Channel 4 has by fat the best news bulletin on British TV, so much better than the BBC's, there' no comparison. Partly this is down to the quality of presenter Jon Snow, who seems able to deal with just about every subject and any politician with verve, humour and intelligent expertise.
Unfortunately, his studio colleagues are not nearly as good - Krishnan Gurumurthy is smug, insolent and irritating. But Alex Thompson is a pretty good deputy when Jon's away and the foreign correspondents are excellent, especially Lindsay Hilsum and the drole arts commentator Nicholas Glass.
Forgive that preamble, it's just to explain why I was still watching the channel from 8 till 10 last night, having being lured by the many trailers for The Ascent of Money and Catastrophe.
Niall Ferguson is the presenter of a four part series based on his own book, The Ascent of Money, a brave attempt to make the obscure topic of finance accessible to the layman.
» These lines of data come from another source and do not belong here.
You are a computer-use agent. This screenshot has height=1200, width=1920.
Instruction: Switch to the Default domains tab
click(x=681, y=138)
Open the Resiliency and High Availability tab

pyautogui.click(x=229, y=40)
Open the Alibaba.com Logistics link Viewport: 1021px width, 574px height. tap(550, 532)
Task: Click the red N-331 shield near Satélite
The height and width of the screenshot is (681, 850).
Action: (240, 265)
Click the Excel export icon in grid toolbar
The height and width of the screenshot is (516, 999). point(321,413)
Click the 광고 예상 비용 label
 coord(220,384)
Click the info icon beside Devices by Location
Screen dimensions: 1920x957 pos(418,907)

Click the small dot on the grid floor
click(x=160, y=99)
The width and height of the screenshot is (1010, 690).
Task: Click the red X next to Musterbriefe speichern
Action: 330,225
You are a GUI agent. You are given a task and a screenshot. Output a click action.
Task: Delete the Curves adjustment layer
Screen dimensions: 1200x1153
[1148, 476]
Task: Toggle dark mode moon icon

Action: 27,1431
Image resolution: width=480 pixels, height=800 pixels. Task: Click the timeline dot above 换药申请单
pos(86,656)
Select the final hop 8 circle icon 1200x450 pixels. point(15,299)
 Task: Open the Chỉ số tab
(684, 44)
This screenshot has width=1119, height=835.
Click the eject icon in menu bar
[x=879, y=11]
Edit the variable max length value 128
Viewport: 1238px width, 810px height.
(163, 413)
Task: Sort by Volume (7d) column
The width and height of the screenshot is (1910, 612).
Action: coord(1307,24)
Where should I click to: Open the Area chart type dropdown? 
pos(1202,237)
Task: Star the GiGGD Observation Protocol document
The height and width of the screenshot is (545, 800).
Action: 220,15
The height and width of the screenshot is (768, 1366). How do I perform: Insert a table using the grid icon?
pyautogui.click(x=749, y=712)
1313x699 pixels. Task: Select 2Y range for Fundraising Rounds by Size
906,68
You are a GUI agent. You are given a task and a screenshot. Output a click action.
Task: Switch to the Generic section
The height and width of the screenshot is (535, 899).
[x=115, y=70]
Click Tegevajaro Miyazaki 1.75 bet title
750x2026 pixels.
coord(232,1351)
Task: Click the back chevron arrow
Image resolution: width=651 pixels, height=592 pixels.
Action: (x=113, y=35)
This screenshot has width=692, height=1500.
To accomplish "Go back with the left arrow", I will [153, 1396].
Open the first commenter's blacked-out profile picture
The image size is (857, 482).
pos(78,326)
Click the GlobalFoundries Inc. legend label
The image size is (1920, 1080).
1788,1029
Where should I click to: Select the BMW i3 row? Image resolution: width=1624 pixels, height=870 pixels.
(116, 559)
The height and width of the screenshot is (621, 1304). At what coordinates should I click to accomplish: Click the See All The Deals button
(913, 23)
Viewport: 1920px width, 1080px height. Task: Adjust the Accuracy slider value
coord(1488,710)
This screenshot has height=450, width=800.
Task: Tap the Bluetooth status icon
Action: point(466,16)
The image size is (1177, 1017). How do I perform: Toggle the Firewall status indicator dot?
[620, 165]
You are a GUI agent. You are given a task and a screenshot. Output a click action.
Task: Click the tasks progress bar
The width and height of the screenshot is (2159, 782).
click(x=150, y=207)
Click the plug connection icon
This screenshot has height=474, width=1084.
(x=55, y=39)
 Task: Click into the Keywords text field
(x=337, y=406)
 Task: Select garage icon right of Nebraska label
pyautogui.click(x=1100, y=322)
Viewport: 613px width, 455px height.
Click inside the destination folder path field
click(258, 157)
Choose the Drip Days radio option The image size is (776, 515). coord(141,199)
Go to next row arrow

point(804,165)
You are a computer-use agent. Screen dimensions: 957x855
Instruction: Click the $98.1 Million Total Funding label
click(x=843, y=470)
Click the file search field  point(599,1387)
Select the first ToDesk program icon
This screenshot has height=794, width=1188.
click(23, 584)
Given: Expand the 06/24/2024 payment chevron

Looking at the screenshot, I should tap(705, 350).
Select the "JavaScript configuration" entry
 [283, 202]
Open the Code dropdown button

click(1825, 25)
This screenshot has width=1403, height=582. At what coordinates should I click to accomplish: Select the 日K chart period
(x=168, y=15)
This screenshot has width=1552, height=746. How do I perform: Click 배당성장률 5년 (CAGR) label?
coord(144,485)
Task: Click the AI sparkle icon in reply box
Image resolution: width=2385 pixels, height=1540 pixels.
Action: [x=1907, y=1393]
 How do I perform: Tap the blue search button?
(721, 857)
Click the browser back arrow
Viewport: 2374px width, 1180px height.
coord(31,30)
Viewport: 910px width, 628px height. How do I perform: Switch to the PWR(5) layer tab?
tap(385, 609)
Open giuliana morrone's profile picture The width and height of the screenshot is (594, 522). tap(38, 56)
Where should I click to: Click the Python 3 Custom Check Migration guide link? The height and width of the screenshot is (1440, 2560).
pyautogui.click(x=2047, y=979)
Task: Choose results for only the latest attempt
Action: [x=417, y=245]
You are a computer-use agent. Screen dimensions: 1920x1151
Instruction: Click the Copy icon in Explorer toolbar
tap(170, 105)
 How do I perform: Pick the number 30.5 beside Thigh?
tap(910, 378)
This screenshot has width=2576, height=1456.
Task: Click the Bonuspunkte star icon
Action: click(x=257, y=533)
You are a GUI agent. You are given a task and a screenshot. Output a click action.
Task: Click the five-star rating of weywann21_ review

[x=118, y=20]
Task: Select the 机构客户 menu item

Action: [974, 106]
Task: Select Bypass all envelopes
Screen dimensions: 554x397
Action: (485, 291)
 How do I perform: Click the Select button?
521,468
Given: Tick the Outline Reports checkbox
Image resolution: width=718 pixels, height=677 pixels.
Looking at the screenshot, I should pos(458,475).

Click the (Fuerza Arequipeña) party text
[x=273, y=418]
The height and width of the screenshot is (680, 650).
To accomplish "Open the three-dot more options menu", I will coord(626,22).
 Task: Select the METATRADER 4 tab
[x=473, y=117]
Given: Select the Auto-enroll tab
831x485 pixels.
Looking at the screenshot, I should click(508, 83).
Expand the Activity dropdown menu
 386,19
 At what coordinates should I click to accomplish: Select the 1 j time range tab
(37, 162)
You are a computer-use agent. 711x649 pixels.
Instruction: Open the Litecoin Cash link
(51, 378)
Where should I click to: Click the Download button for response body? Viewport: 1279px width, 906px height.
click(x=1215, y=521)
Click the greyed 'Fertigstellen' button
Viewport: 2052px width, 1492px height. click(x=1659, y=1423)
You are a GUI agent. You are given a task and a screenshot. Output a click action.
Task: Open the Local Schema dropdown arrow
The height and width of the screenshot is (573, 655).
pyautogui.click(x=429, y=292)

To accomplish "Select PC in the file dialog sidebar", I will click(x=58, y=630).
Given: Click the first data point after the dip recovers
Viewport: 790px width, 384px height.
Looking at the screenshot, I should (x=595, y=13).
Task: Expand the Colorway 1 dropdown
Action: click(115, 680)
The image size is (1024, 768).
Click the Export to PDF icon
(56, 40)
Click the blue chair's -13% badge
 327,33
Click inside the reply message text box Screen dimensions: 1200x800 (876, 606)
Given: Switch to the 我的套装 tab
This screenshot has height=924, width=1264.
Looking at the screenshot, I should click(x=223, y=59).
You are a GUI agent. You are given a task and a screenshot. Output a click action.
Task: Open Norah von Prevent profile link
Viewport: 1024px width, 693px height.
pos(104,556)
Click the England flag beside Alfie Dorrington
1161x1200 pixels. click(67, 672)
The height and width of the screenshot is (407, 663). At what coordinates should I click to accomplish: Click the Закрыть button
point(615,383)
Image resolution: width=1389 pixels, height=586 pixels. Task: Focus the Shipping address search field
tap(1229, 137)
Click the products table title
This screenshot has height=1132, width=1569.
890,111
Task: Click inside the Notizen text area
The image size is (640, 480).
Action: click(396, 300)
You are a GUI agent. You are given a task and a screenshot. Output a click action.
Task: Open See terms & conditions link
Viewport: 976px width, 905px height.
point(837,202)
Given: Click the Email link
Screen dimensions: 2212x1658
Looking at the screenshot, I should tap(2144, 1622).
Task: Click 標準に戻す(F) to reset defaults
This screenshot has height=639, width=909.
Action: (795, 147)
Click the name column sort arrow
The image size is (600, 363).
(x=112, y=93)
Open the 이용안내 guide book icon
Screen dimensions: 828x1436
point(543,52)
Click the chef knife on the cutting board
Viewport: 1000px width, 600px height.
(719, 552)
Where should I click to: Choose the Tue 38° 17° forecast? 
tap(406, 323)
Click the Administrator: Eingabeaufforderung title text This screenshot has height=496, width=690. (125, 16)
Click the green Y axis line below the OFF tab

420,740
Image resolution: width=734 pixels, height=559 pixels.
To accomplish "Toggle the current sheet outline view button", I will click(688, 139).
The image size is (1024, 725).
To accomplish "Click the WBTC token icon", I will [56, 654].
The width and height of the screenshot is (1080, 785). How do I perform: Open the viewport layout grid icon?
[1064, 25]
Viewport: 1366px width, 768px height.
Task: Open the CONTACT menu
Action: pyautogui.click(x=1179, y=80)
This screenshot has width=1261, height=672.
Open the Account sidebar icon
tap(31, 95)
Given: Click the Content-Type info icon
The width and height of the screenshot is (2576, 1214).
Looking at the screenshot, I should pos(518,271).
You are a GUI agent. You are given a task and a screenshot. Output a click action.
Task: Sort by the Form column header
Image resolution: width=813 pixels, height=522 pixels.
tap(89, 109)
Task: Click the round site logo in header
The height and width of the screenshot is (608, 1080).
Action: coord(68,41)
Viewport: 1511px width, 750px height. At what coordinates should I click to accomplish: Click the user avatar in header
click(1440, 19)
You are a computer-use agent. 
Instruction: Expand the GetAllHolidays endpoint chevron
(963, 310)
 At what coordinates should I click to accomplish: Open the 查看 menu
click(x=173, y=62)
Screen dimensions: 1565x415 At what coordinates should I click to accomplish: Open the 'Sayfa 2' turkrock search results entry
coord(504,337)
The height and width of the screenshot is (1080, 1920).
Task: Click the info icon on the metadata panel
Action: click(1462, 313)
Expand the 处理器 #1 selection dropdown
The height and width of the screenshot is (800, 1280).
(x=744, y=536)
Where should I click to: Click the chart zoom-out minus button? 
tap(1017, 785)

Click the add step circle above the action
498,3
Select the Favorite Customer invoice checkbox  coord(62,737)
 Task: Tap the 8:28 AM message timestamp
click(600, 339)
I hesitate to say I understand it now, but I'm starting to get the point and am grateful to have had the door finally opened to a subject I studied at University with blank incomprehension over forty years ago.
An explanation of how life on earth began, Catastrophe is presented by Tony Robinson, whose script was irritatingly repetitive at first, but finally settled down as we met a few experts who offered plausible theories about the big bang that created the circumstances in which life forms evolved. Considering there were no cameras pointing out into space at the time it all happened, the reconstructions were helpful for once.
Top class TV (not a phrase which comes to mind very often).